Gallery director Ramon Osuna brilliantly traces Mr. Reed’s 1960s evolution on the long wall that visitors first see, with paintings ranging from the artist’s “Field” series at left to that of the “Discs.”
Mr. Osuna follows up with mounting the hard-edge geometric color abstractions in the outer gallery.
He shows what the artist can do with color vibrations in an untitled work from 1962, a longish painting of yellow-and-white jigsaw shapes merging into biomorphic forms of green, blue and orange.
“I was working on the interaction of color here,” Mr. Reed says. “The energy of the color of the shape — here, yellow — vibrates against the other colors. I may have been influenced by Miro then.”
Mr. Osuna says it was the first painting where Mr. Reed uses unprimed cotton duck canvas as a major compositional element. With the shimmering, stained yellows-on-canvas, he made it one of his best.
The artist further enlarges biomorphic-amoebic shapes in the next painting, “#2” (1963), a jittery syncopation of orange-and-blue jigsaw shapes around a canvas circle. Here, Mr. Reed concentrates on what shaped forms, with a circle, can do.
The artist moves shapes even more in “#19” (1962) with deep blue forms — perhaps bodies of water — grabbing spreading green forms below that could be algae. Mr. Reed places a tiny pink amoeba at center to, as he says, “liven the work up.”
He dramatically extends his “Field” paintings in the next work, “No. 24A” (1964), with bluish amoebas sporting greenish “eyes” surrounded by red and yellow half triangles.

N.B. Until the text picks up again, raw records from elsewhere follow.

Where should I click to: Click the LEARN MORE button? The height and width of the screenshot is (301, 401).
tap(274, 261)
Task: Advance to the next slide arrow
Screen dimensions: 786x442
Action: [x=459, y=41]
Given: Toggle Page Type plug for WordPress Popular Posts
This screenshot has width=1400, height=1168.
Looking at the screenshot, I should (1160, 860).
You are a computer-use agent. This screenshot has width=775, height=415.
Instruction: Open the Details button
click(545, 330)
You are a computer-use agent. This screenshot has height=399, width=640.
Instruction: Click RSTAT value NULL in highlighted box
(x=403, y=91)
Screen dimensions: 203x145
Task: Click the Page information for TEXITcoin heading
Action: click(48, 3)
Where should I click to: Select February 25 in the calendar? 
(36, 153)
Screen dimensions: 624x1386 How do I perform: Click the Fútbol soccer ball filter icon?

“No. 24C” (1964) becomes even more sophisticated. Mr. Reed surrounds “C” with blue and orange half triangles. A green swirling center on lavender ground dominates the painting’s ground.
The mood radically shifts in the outer gallery with large paintings Mr. Reed calls “geometric abstractions.” In “Barcelona” (1968), the artist deliberately juxtaposes clashing hues such as pink-lavenders with oranges, pink-lavenders with reds, and blues — also with pinks — in rectangular and squarish shapes.
“Emerging” (1967) is a shaped trapezoid of contrasting diagonal bars of green, pink and purple, slashed with a wider horizontal white band.
It’s the show’s most challenging work, somber and hard-edged.
Mr. Osuna triumphantly concludes the exhibit with “Blue Plume” (1963), one of the artist’s most beautiful paintings.